Monitoring For Complications:
Monitor for signs of PDPH (orthostatic headache, nausea, vomiting, photophobia, phonophobia), which typically worsens when upright and improves when supine
Observe for signs of infection (fever, nuchal rigidity, neurological deterioration) or bleeding (neurological deficits, back pain).
Management Of PDPH:
Conservative management: hydration, analgesics (NSAIDs, acetaminophen)
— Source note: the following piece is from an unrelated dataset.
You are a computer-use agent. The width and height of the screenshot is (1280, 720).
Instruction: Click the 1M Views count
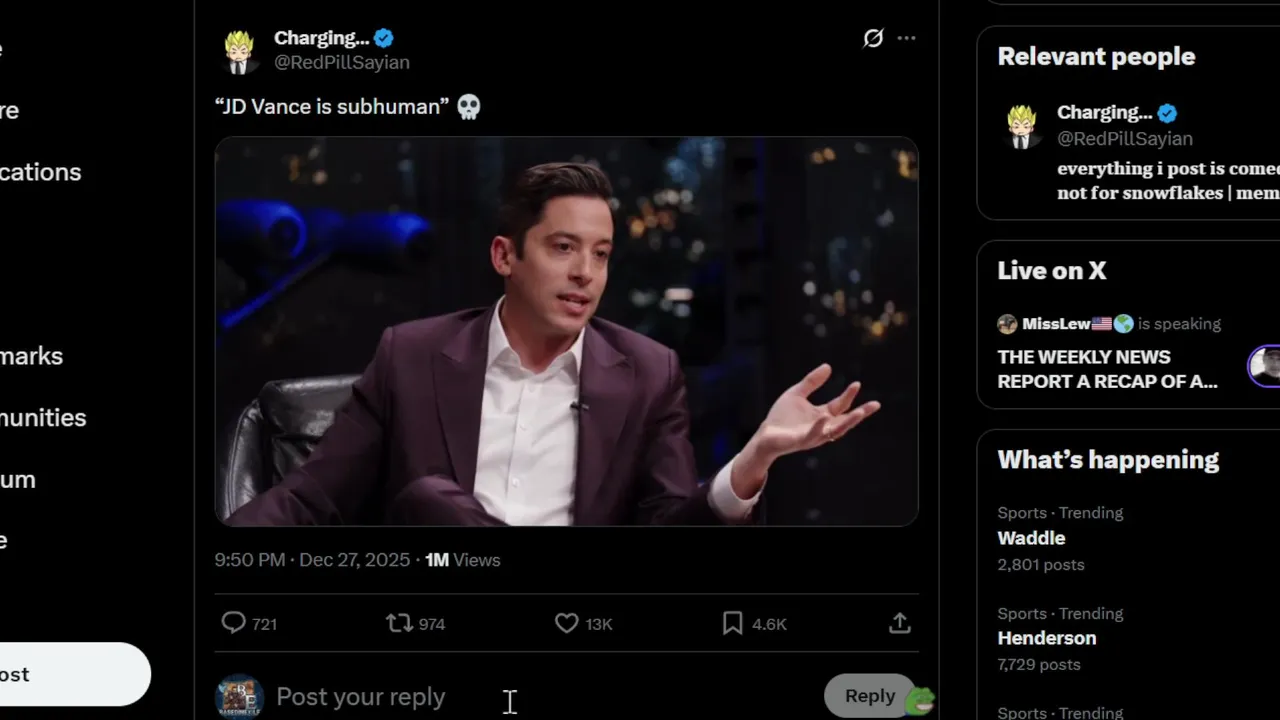[x=462, y=560]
Caffeine citrate (oral or IV) is often effective
If conservative measures fail, consider an epidural blood patch (EBP) performed by an anesthesiologist, which is highly effective
The EBP involves injecting autologous blood into the epidural space near the puncture site to seal the dural leak.
Discharge And Follow Up:
Provide clear post-procedure instructions regarding activity restrictions, signs/symptoms of complications to report, and follow-up appointments
Reinforce the importance of reporting any persistent or worsening symptoms.
Complications
Early Complications:
Post-dural puncture headache (PDPH) is the most common
Other early complications include nausea and vomiting, neck stiffness (usually transient), back pain at the puncture site, and minor bleeding or bruising
Rarely, direct nerve root irritation, vasovagal syncope, or introduction of infection (meningitis, epidural abscess).
Late Complications:
Infection (meningitis, epidural abscess, arachnoiditis) can occur if aseptic technique is breached
Chronic PDPH is rare
Persistent CSF leak, spinal epidural hematoma, or arachnoid cysts are very uncommon sequelae
Increased intracranial pressure due to occult mass lesion can be exacerbated by LP.
Prevention Strategies:
Meticulous aseptic technique is paramount
Use of atraumatic spinal needles (pencil-point or non-cutting tips) may reduce PDPH incidence
Proper patient selection to avoid contraindications
Adequate hydration and post-procedure positioning
Prompt recognition and management of complications, especially PDPH and infection.
Key Points
Exam Focus:
Understand the indications and contraindications for LP, especially relative contraindications like coagulopathy and signs of increased ICP
Mastery of sterile technique and patient positioning is vital
Know the management of PDPH, including conservative measures and epidural blood patch indications and effectiveness.
Clinical Pearls:
Always obtain a coagulation profile if there is any doubt about the patient's hemostatic status
Use the smallest gauge atraumatic needle possible
If the initial attempt fails, repositioning may be more successful than multiple attempts with the same needle
Be aware of the possibility of a "dry tap" and its implications.
Common Mistakes:
Performing LP in the presence of absolute contraindications (e.g., suspected herniation)
Inadequate preparation of the sterile field or breach in aseptic technique
Failure to obtain a proper coagulation profile
Mismanagement of PDPH, leading to prolonged patient suffering
Insufficient CSF volume for analysis.